Evidence for Biphasic Responses with Cannabis
One of the most commonly reported uses for medical cannabis, anxiety, also happens to have a highly reported biphasic effect. Some say that cannabis has a calming effect and can relieve their anxiety, while others say cannabis makes them feel more anxious and can create a feeling of paranoia. This is primarily attributed to the biphasic effects on anxiety exhibited by THC, and has been shown experimentally in a few ways.
In a study on mice, scientists gave mice subjects different doses of THC and then watched whether they avoided open spaces (a sign of increased anxiety in mice). Those who had lower doses spent more time exploring the open area than controls, while those with higher doses spent less time there. This suggests that lower doses reduced anxiety while higher doses increased it.
This was also replicated in a human study, where 42 patients were administered either a placebo or low (7.5 mg) or high (12.5 mg) doses of THC. After being given a variety of stress-inducing tests they were asked to rate their own stress. Like with the mice, those who took the low dose reported lower anxiety than those who took the placebo, while those who took the high dose experienced an increased anxiety response. While 7.5 milligrams isn’t an exceptionally low dose, in other experiments, doses of THC as low as 4 milligrams have also been effective at reducing anxiety symptoms in patients with PTSD.
But THC isn’t the only chemical in cannabis with biphasic effects. Similar effects have also been noted in CBD, a medicinal cannabinoid without THC’s mind-altering high. Animal studies on CBD and pain, for example, show that pure CBD reduces pain responses at lower doses, but then at a certain point can actually increase pain responses. Interestingly, when the same dose of CBD is left in a full spectrum cannabis extract (which includes other chemicals found naturally in the cannabis plant) this dose dependant curve disappears. CBD continues to increase pain relief as the dose increases, with no observed ceiling on the effect. Thus other compounds in the plant may offer a protection against this biphasic effect of CBD.

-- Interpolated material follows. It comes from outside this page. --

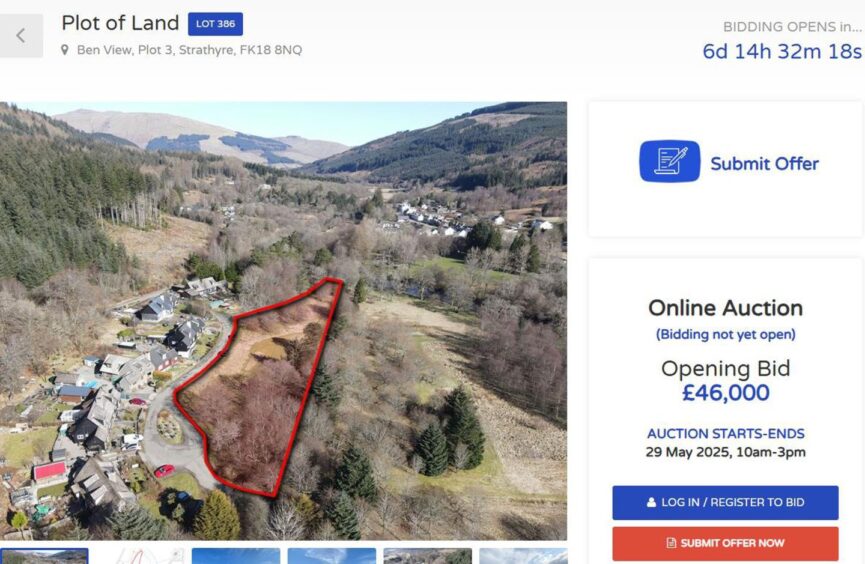Image resolution: width=865 pixels, height=564 pixels.
Task: Click the Plot of Land title
Action: (x=120, y=23)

Biphasic responses have also been noted with CBD for nausea and vomiting relief. In animal studies, CBD decreased nausea and vomiting measures at low doses but seemed to enhance them at high doses. Other biphasic effects such as sedation and immune responses have also been found from CBD.
Working with Biphasic Responses
While the biphasic nature of cannabis might be intimidating at first, understanding it can help you better utilize your medicine.

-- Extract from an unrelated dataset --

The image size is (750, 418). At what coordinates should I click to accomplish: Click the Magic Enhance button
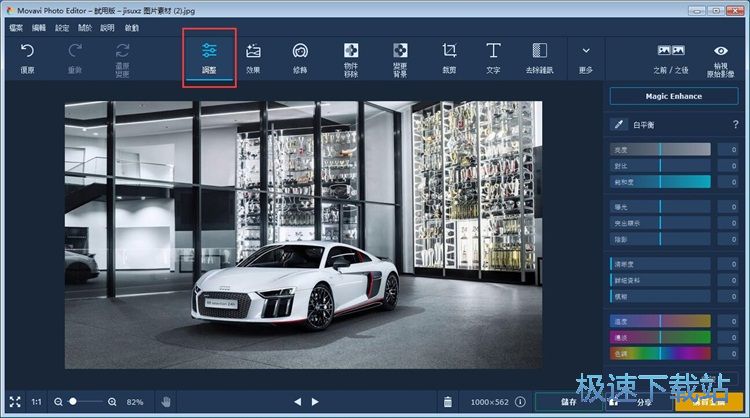(x=675, y=96)
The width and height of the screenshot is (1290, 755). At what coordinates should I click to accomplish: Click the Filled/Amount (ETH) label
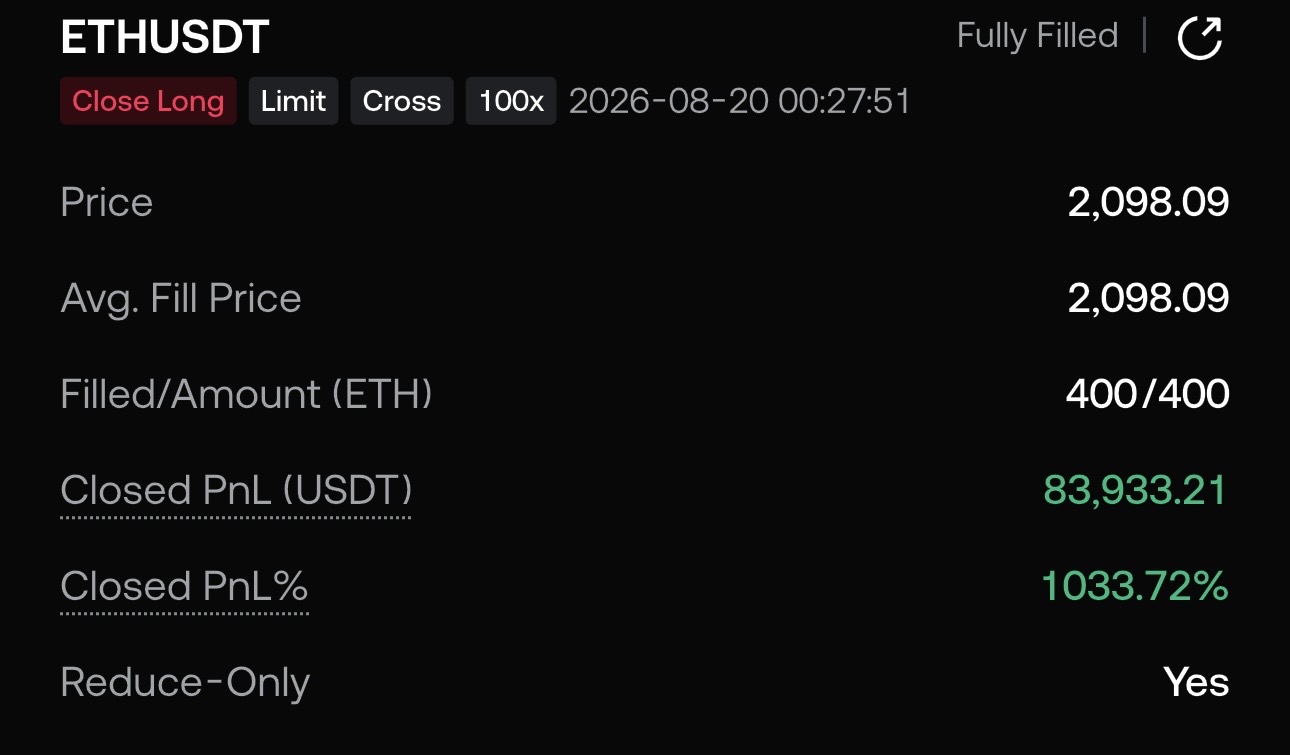[x=246, y=394]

This is especially important for conditions related to the studied biphasic effects mentioned above, such as anxiety and depression, sleep or fatigue issues, nausea, pain, immune health, or obesity and eating issues. But, it’s also something that should be taken into account anytime you are treating a condition with cannabis — since these effects are relevant even if they are just side effects.

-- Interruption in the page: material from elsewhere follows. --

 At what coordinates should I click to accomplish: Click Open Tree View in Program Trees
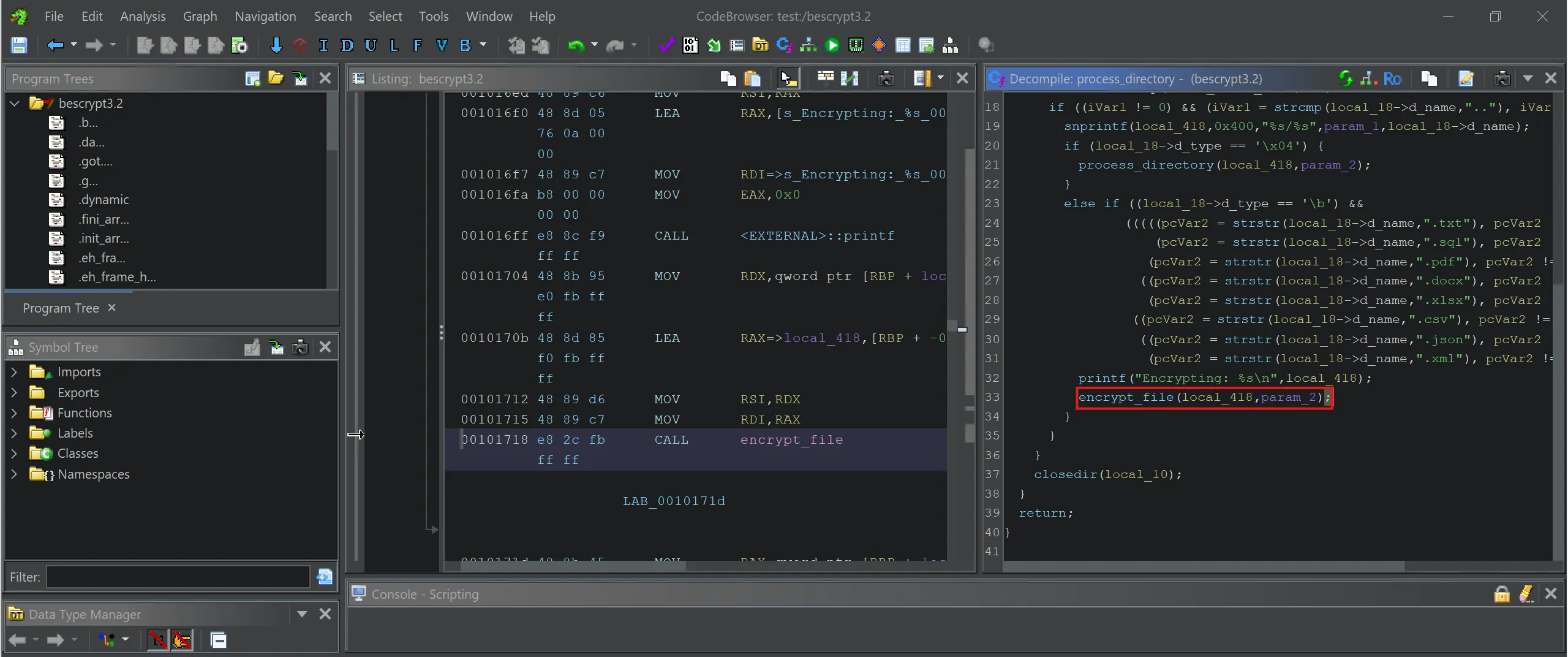click(276, 78)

The moral of the story is that dose matters. While you might think more is better, instinctually, the science shows that sometimes a smaller dose is more effective. To find your ideal dose, work with a practitioner who specializes in cannabinoid medicine. They can help you to hone in the right dose for you. By starting low (around 2.5mg) and gradually increasing, you can find your optimal dose and avoid ending up on the wrong side of that biphasic response curve.